= Sandpiper Hill House Windmill =

Replica windmill in New York, 1928–1977

The Sandpiper Hill Windmill, constructed in 1928 as part of a Gilded Age mansion, was a Dutch-style windmill replica located on Long Island's South Fork at Ditch Plains in Montauk, New York. After the mansion fell victim to beach erosion, the windmill was purchased and moved by artist and photographer Peter Beard to his property in Montauk. In 1977, an oil-burner explosion led to a fire that destroyed both Beard's home and the windmill, marking the end of the structure's historical presence.

==History==

The Sandpiper Hill Windmill, a Gilded Age house designed by architect Richard Webb for Walter McCaffray, an affluent stock exchange member, was an ornamental, non-functional structure. The interior featured unique design elements such as a powder room lined with hand-blown pink-glass mirrors and a top-floor library rich with books on Montauk history, indicating the McCaffrays' cultural interests. Decorative wooden statues of a Native American and Captain Kidd stood at each end of the property, symbolizing historical and local lore. Kidd's statue looked out to Gardiner's Island, where he reputedly buried some of his treasure. The house was built while Carl Fisher was promoting Montauk as a summer destination. It was central to the McCaffray family who were instrumental in founding St. Thérèse of Lisieux church of Montauk, where Edgar Grimes was also working. Facing demolition and encroaching erosion by the sea in 1968, the windmill portion was moved in 1973 to become part of a residence further east. The windmill's ultimate fate was sealed in 1977 when a fire, caused by an oil-burner explosion, destroyed it after it had been relocated to a Montauk ranch.

==Camp Wikoff==

Sandpiper Hill has a significant historical connection with Teddy Roosevelt. It was the Camp Wikoff site where he and his regiments camped upon their return from the Spanish-American War in 1898, when they were under quarantine. The Sandpiper estate was later built on this site, commissioned by McCaffray, a well-to-do stockbroker from Brooklyn and a friend of entrepreneur Carl Fisher.
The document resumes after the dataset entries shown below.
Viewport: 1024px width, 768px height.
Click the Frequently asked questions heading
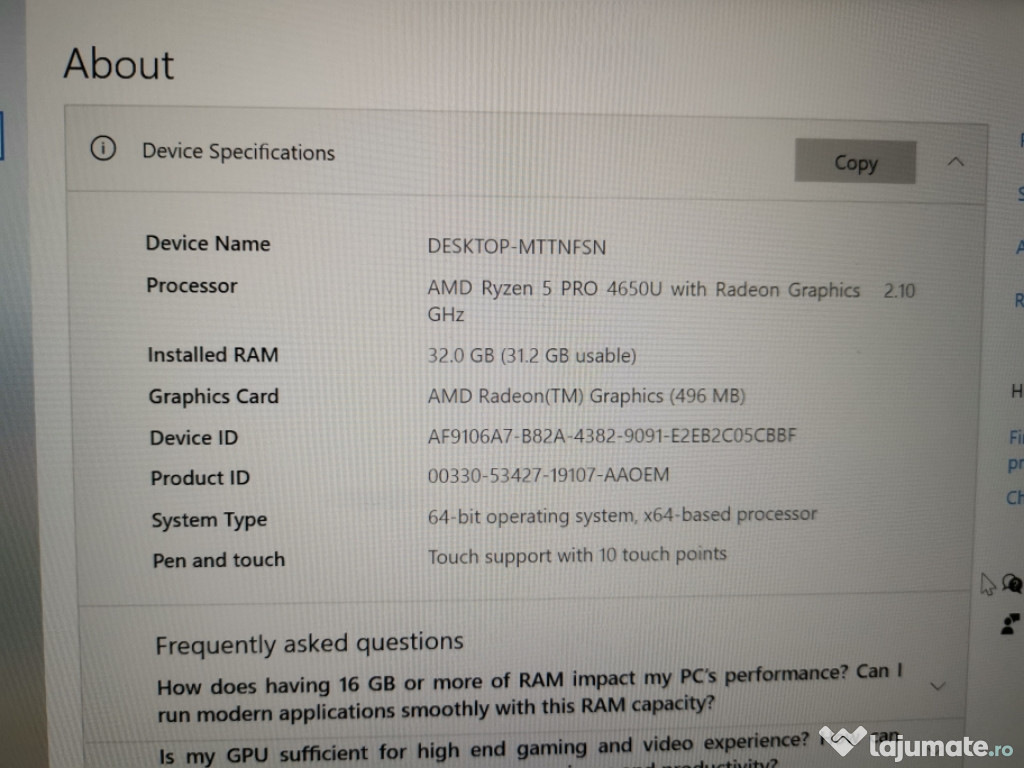[309, 644]
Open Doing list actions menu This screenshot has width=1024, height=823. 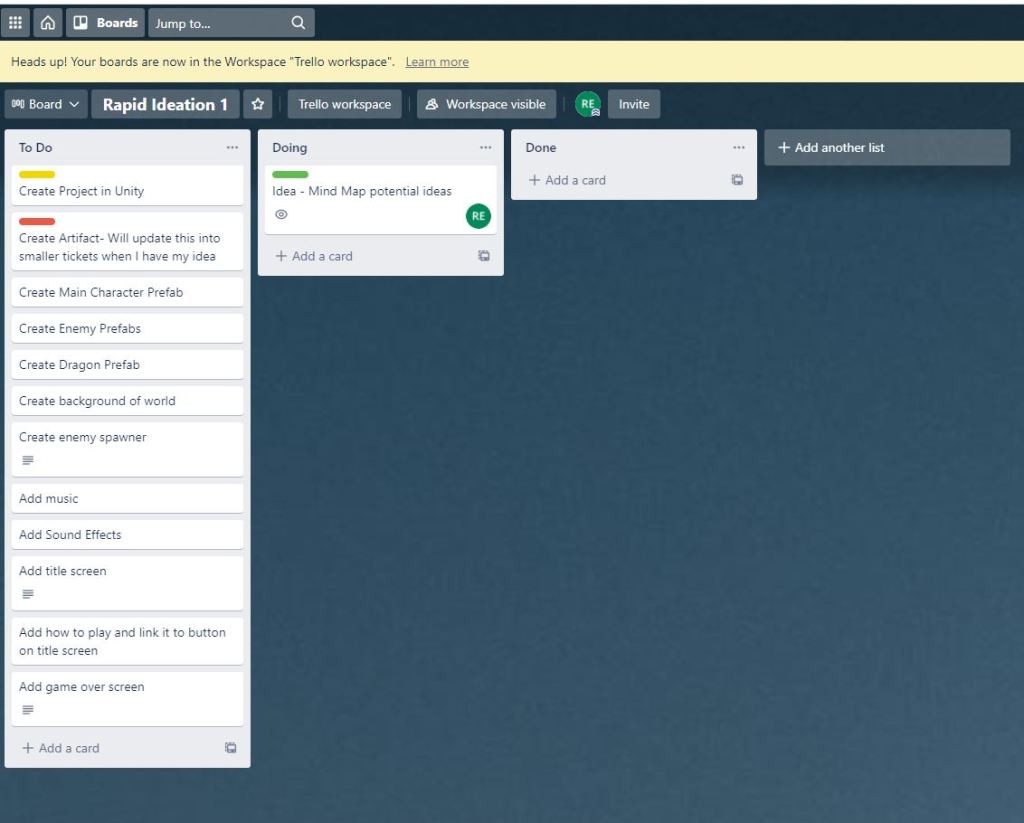click(x=485, y=148)
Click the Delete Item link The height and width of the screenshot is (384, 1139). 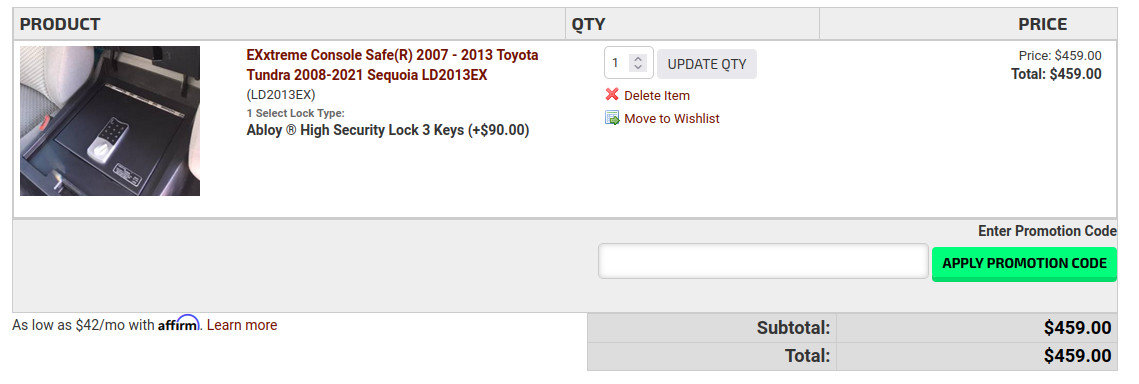pyautogui.click(x=657, y=95)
The narrative takes a tragic turn with McCaffray, who, like many others, suffered greatly after the stock market crash of 1929, some accounts suggesting he jumped to his death. This history paints a vivid picture of the estate's cultural significance, its personal connections to broader historical events, and the dramatic tales that surround it.

After his wife's death, the property was bequeathed to the Jesuits, who used it as a retreat before selling it to the Rheinstein family in 1946. In the 1930s, Edgar Grimes and his wife Cecilia became the caretakers. Cecilia endured the devastating hurricane of 1938, which blew out the windows of the house, forcing her and the children to seek shelter in the garage.

During World War II, in June 1943, Edgar Grimes witnessed the distant glow of naval warfare, as German U-boats attacked Allied ships off the coast. There's a local legend that the wooden statues were destroyed by fire at the hands of local kids.

Sidney and Florence Rheinstein, along with their extended family, enjoyed the estate until it succumbed to significant beach erosion in the 1960s. The front lawn became a 100 ft drop to the sea, and the house became unlivable. As a result, portions of the land were gifted to the municipality to facilitate the removal of debris and to create a public pathway to the beach, resulting in "Sidney Rheinstein State Park," known for its surfing. It was subsequently renamed to ‘Rheinstein Estate Park,’ a conservation area, which became a popular surfing spot and home to the 'Ditch Witch' food shack. Serving as a nature reserve it preserves the natural beauty and history of the area, while in close proximity to Ditch Plains and Shadmoor State Park.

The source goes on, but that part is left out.